The runtime, however, stays nearly the same.
Obviously one of the measurements must be wrong. That means you have to do more and better measurements.
First I suggest starting with another easy tool: the time command. This should get you a rough idea where your time is spend.
If the results are still not conclusive you need a better testcase:
Use a larger problem
Do a warmup before measuring. Do some loops and start any measurement afterwards (in the same process).
Tiristan: It's all in user. What I'm doing is pretty simple, I think... Does the fact that the file is open the whole time mean anything?
That means the profiler is wrong.
Printing 100000 lines to the console using python results in something like:
for i in xrange(100000):
print i
To console:
time python print.py
[...]
real 0m2.370s
user 0m0.156s
sys 0m0.232s
Versus:
time python test.py > /dev/null
real 0m0.133s
user 0m0.116s
sys 0m0.008s
My point is:
Your internal measurements and time show you do not gain anything from disabling output.

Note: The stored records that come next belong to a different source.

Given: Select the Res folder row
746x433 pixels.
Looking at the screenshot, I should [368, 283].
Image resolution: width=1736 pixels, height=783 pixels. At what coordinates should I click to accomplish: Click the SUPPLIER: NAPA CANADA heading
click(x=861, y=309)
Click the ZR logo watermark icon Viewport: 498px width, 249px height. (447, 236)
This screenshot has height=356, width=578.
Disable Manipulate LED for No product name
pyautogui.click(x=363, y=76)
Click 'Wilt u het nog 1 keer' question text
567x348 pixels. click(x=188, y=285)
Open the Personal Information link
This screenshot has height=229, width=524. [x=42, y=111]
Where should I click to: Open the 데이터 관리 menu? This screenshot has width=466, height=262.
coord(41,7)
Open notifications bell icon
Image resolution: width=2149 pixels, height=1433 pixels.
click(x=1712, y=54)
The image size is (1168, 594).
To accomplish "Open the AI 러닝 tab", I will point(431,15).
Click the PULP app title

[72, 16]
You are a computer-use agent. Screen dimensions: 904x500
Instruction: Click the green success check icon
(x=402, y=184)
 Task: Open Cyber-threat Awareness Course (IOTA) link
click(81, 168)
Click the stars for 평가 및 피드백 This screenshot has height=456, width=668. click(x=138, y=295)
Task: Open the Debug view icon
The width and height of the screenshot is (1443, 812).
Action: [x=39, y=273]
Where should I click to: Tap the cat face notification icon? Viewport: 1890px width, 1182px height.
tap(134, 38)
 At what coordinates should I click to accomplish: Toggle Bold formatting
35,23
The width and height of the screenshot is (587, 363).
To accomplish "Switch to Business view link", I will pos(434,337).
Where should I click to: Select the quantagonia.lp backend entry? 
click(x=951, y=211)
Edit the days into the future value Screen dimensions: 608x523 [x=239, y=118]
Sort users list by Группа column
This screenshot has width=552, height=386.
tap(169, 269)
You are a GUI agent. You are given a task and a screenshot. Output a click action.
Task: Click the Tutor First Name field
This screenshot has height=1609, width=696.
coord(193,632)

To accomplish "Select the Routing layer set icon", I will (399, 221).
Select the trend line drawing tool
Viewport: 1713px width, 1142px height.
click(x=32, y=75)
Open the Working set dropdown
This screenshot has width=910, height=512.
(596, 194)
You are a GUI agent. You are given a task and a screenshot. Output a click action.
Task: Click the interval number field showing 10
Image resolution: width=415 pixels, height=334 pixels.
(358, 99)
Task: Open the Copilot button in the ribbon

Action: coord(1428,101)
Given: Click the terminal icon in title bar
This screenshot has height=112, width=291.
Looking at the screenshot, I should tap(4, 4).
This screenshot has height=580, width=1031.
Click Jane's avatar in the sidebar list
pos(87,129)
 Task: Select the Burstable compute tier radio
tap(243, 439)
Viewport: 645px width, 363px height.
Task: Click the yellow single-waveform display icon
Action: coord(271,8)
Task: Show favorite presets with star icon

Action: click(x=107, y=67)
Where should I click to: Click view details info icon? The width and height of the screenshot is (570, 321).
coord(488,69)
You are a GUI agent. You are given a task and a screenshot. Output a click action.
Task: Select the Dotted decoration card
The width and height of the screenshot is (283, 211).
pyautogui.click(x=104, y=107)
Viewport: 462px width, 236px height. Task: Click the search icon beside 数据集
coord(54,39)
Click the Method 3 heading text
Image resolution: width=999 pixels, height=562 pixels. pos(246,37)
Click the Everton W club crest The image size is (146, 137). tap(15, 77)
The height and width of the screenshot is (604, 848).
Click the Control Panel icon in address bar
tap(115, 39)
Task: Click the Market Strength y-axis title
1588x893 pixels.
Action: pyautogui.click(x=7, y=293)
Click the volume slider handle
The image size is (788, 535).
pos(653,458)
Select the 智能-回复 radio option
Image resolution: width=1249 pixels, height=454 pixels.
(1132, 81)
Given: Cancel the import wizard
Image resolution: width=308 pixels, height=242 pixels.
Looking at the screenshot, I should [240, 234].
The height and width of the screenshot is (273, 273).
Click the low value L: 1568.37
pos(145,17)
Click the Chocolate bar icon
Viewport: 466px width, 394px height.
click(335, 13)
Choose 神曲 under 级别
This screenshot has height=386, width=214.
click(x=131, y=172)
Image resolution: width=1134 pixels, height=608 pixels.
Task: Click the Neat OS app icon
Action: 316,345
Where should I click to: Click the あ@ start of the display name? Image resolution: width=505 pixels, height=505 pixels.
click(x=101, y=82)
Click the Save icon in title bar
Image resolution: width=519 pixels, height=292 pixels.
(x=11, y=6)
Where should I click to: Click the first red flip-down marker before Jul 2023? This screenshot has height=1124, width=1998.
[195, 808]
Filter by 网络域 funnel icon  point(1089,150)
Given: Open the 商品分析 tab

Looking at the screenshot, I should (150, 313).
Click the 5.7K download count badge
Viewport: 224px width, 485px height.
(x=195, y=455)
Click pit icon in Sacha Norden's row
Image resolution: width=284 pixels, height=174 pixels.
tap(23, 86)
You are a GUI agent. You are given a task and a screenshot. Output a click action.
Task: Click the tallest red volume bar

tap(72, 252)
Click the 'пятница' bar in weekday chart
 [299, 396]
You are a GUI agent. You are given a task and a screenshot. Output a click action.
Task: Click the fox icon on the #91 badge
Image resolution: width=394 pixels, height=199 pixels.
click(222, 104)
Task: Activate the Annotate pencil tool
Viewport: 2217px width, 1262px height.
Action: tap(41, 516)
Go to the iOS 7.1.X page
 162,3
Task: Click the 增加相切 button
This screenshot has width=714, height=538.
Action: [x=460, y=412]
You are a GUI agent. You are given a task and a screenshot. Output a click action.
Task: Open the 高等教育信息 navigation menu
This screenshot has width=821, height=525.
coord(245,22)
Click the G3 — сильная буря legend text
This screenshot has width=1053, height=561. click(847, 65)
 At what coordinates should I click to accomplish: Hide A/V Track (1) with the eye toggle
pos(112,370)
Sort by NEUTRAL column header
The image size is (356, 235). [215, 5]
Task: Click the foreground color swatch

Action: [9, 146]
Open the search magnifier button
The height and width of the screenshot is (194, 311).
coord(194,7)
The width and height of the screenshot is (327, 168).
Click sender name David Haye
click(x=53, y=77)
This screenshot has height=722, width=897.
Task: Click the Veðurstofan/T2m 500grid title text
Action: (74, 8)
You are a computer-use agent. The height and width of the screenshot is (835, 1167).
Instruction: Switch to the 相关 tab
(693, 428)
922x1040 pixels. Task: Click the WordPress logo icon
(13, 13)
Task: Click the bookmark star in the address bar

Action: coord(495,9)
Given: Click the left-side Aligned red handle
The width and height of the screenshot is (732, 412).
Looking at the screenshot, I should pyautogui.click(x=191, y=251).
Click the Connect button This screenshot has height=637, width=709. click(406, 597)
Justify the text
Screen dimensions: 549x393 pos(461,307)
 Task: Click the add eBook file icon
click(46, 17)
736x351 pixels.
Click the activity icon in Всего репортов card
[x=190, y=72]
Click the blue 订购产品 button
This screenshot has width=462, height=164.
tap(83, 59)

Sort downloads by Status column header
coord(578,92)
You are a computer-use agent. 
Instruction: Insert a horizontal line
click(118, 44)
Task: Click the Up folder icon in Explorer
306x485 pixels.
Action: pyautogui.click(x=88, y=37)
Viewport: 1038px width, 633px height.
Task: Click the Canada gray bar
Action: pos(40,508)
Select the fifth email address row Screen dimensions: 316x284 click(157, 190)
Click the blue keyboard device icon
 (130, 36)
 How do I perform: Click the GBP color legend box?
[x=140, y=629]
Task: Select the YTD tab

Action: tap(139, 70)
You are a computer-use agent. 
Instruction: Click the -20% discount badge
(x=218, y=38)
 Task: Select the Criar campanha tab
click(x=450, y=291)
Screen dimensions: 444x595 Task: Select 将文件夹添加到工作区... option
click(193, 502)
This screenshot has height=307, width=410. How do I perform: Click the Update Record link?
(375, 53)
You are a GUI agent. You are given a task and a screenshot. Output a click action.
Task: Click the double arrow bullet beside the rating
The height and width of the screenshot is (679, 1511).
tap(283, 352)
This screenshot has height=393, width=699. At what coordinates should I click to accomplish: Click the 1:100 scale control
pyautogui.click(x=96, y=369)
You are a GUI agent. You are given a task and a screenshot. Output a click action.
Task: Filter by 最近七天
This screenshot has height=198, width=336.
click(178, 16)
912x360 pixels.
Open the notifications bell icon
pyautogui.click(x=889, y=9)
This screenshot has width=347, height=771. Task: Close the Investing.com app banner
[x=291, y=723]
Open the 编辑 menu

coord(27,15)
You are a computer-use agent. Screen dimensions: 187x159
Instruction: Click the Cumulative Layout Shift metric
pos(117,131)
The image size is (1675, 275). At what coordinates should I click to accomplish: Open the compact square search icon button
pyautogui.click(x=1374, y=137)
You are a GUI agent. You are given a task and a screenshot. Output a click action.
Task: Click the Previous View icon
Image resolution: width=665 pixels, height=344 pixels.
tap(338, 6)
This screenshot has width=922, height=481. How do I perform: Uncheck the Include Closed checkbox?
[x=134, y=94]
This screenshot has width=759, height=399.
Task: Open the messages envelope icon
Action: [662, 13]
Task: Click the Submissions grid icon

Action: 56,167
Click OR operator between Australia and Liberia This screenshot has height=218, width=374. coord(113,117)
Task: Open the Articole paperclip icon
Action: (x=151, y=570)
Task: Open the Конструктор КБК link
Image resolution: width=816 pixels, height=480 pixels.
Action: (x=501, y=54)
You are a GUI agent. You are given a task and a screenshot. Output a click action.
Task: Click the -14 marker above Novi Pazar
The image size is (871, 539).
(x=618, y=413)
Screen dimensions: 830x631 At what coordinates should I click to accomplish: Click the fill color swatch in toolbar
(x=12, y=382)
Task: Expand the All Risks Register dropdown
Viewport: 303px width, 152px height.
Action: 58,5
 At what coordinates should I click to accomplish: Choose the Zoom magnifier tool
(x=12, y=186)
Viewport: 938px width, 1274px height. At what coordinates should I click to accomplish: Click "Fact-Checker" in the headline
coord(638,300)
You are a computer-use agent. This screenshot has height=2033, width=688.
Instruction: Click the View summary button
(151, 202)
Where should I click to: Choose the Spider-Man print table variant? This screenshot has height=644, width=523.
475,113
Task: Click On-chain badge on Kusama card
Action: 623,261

Google Perf Tools says you should. Who's wrong?
_write$UNIX2003 is probably referring to the write POSIX system call, which outputs to the terminal. I/O is very slow compared to almost anything else, so it makes sense that your program is spending a lot of time there if you are writing a fair bit of output.
I'm not sure why your program wouldn't speed up when you remove the output, but I can't really make a guess on only the information you've given. It would be nice to see some of the code, or even the perftools output when the cout statement is removed.
Google perftools collects samples of the call stack, so what you need is to get some visibility into those.
According to the doc, you can display the call graph at statement or address granularity. That should tell you what you need to know.